(Apply what you read)
1. In the Allahabad High Court judgment, on what date was the judgment reserved?
2. Continue the Allahabad High Court judgment from the point where it ends.

(Document passage)

Allahabad High Court

Smt. Saroj Sharma vs State Of U.P. And Others on 14 July, 2014

Equivalent citations: 2015 AAC 930 (ALL), (2014) 142 ALLINDCAS 925 (ALL), 2015 (1) ALL LJ 613, (2015) 4 ALLMR 49 (ALL), (2014) 6 ADJ 360 (ALL), (2014) 4 TAC 393, (2014) 7 ADJ 331 (ALL), (2015) 4 ACJ 2212, (2014) 106 ALL LR 88, (2014) 5 ALL WC 4776, (2015) 2 CURCC 512

Author: Rajan Roy

Bench: Sheo Kumar Singh, Rajan Roy





HIGH COURT OF JUDICATURE AT ALLAHABAD
 
 

AFR
 
(Judgment reserved on 20.05.2014)
 
(Judgment delivered on 14.07.2014)
 

 

 

 

 

 

 

 

 
Case :- WRIT - C No. - 44673 of 2008
 

 
Petitioner :- Smt. Saroj Sharma
 
Respondent :- State Of U.P. And Others
 
Counsel for Petitioner :- K.P. Verma
 
Counsel for Respondent :- C.S.C.
 

 

 

 
Hon'ble Rajan Roy,J.
 

 

By means of this writ petition, a challenge has been made to the order dated 30.08.2007 passed by the Motor Accident Claims Tribunal in M.A.C.P. No.195 of 2005, Radhey Shyam Sharma Vs. Mohd. Kasim and others, whereby the application for substitution filed by the petitioner herein along with the application for condonation of delay have been rejected on the ground that the claim petition having been filed by the claimant on the basis of a personal injury, the same stood abated on his death and the right to sue did not survive in favour of legal heirs/ representatives.

(Material supplied)
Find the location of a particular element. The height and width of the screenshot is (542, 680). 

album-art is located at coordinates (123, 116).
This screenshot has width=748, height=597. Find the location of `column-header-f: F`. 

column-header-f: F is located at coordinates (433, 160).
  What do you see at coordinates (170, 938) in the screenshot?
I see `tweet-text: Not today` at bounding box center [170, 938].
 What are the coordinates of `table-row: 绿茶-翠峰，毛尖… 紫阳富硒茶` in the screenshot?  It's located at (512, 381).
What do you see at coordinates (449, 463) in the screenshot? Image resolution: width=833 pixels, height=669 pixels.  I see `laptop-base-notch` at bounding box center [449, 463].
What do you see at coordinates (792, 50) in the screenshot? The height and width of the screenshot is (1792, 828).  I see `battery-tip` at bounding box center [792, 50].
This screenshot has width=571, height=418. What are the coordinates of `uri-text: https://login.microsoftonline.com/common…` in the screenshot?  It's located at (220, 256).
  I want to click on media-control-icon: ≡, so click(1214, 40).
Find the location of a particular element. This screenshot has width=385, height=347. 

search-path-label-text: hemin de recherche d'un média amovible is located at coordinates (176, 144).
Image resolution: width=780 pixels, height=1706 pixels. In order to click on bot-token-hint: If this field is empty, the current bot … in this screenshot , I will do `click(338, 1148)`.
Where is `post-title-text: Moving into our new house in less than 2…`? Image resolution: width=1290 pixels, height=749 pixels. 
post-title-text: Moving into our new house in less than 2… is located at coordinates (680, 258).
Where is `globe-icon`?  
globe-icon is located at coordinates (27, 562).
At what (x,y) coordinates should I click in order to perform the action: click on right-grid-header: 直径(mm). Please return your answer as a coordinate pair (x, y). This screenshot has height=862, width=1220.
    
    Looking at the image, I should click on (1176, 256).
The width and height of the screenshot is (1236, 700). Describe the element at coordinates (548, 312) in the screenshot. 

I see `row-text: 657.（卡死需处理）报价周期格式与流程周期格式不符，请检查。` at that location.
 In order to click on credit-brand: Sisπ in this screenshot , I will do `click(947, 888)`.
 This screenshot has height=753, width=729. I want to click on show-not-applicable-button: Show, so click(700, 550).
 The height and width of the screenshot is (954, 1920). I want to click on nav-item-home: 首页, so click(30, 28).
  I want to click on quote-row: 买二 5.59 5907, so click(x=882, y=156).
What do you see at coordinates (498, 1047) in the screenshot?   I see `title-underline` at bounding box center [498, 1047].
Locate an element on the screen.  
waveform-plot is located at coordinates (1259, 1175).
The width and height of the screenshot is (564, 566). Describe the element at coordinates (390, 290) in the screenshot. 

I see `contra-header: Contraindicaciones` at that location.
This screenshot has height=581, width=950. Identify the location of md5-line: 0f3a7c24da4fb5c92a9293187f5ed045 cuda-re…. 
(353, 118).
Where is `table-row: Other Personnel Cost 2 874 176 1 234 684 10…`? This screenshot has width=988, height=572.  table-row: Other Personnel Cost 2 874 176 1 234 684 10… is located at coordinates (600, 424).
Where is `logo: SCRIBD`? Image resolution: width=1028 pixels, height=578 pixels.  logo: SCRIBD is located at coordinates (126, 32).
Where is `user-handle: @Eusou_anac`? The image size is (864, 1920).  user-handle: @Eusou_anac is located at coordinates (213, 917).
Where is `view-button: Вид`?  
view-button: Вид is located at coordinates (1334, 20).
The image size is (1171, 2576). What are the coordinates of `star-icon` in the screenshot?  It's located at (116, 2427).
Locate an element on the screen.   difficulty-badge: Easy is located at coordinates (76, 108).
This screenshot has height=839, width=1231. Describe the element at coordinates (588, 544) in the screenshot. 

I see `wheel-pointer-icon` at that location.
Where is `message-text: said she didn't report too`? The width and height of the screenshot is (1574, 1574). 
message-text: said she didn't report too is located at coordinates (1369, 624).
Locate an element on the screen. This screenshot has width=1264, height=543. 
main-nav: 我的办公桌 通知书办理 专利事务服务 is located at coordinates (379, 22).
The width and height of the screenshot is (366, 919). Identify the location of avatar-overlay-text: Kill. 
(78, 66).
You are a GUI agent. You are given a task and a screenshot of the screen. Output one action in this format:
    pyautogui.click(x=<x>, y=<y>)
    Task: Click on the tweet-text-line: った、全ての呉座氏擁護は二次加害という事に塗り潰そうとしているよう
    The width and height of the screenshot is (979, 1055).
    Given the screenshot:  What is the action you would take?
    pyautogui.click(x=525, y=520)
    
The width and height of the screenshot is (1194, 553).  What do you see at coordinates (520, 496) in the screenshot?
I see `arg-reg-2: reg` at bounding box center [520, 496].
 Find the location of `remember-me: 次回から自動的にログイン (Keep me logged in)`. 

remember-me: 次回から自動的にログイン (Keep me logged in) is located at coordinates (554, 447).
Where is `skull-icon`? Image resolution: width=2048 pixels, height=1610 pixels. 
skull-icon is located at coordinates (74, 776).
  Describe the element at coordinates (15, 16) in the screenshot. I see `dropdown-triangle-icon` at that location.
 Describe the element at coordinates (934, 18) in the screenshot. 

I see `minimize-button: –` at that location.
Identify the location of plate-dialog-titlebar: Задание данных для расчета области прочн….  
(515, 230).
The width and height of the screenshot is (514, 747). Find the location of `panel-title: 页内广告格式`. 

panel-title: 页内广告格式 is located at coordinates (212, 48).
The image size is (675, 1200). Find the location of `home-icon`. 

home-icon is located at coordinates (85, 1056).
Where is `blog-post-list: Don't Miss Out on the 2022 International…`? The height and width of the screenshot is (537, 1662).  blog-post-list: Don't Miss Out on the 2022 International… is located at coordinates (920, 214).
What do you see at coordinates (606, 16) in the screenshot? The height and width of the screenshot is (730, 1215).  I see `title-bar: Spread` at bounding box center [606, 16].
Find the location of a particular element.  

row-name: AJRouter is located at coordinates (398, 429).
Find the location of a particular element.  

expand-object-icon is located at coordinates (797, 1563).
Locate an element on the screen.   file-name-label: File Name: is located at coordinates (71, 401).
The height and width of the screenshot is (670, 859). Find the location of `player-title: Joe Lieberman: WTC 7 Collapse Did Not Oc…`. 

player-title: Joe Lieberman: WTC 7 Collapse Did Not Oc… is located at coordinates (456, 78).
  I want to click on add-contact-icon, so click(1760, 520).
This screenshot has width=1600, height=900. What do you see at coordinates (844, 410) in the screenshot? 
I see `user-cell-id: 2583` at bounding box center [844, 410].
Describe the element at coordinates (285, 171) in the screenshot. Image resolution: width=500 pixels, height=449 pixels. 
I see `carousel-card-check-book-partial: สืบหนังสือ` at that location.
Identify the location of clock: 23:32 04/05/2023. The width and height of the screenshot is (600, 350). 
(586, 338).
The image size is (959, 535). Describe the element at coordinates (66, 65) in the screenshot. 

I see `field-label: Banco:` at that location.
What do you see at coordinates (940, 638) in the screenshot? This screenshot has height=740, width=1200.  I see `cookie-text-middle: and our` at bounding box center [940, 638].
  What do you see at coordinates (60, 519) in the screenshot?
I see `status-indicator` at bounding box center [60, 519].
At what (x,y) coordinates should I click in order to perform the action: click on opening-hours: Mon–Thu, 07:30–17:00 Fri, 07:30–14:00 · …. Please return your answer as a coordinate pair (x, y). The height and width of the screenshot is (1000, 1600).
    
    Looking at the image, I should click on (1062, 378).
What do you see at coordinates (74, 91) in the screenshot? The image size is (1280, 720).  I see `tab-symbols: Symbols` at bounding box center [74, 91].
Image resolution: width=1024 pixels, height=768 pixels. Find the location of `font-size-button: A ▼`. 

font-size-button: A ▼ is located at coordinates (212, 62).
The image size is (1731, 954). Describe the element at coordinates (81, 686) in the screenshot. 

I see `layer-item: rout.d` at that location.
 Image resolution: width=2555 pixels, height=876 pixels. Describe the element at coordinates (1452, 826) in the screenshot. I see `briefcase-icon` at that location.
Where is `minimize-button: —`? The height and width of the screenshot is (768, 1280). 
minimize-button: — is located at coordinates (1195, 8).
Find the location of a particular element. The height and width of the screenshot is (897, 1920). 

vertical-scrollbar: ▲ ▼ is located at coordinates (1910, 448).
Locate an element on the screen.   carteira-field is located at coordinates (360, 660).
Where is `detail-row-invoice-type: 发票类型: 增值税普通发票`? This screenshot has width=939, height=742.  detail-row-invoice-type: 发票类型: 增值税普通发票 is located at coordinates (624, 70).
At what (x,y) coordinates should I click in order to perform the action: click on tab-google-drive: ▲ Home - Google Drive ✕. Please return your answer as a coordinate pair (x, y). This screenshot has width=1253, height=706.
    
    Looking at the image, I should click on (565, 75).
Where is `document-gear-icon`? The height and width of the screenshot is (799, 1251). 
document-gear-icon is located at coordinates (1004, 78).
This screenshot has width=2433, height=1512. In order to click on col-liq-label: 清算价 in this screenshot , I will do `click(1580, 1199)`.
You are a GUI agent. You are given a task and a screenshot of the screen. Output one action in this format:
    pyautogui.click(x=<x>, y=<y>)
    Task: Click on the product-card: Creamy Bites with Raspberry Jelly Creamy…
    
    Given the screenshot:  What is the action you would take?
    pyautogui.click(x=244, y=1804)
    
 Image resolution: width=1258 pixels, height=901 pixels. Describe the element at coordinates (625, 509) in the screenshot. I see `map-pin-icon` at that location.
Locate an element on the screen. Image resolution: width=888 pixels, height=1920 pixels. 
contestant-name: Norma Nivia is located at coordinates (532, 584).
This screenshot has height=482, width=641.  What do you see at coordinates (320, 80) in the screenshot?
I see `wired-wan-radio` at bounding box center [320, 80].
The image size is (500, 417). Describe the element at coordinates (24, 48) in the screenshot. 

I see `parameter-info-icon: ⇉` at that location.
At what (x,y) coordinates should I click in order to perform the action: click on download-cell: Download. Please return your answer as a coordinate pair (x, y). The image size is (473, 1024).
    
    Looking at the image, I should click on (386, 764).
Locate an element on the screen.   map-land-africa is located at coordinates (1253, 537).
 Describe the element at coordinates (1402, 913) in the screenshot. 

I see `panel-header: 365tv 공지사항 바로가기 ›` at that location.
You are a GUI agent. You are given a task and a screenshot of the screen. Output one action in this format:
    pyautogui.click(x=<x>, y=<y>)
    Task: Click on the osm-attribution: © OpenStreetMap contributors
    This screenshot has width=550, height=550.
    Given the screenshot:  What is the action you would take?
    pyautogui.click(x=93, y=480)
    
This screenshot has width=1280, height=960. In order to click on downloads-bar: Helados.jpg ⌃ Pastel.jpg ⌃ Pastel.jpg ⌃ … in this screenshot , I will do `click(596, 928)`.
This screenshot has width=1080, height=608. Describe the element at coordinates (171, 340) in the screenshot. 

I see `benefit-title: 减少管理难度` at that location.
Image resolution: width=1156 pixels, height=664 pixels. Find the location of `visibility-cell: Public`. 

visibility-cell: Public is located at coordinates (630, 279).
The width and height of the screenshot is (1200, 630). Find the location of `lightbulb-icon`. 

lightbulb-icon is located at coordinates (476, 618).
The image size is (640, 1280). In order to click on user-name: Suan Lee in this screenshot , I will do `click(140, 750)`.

(Answer set)
1. 20.05.2014

2.
The facts of the case in brief are as under:

On 09.02.2005, an accident took place in which late Radhey Shyam Sharma sustained injuries. Based on these injuries, Sri Sharma filed the above mentioned claim petition seeking compensation to the tune of Rs.16,50,000/- under various heads plus 18% interest per annum thereon. Sri Sharma subsequently met with another accident and consequent thereto died on 09.06.2005. It is not in dispute that the death of Sri Sharma was not on account of the injuries sustained by him in the first accident, which took place on 09.02.2005. In the above mentioned claim petition, a written statement was filed by the Insurance Company on 24.11.2005, inter allia, stating that the claimant had already died and the petition had abated. Subsequently on 12.01.2006, an application for substitution was filed by the petitioners as the legal heirs of Sri Sharma along with an application for condonation of delay in filing the same. Objections to the aforesaid application were filed on 28.08.2006, inter allia, stating that the claim had abated and the right to sue did not survive.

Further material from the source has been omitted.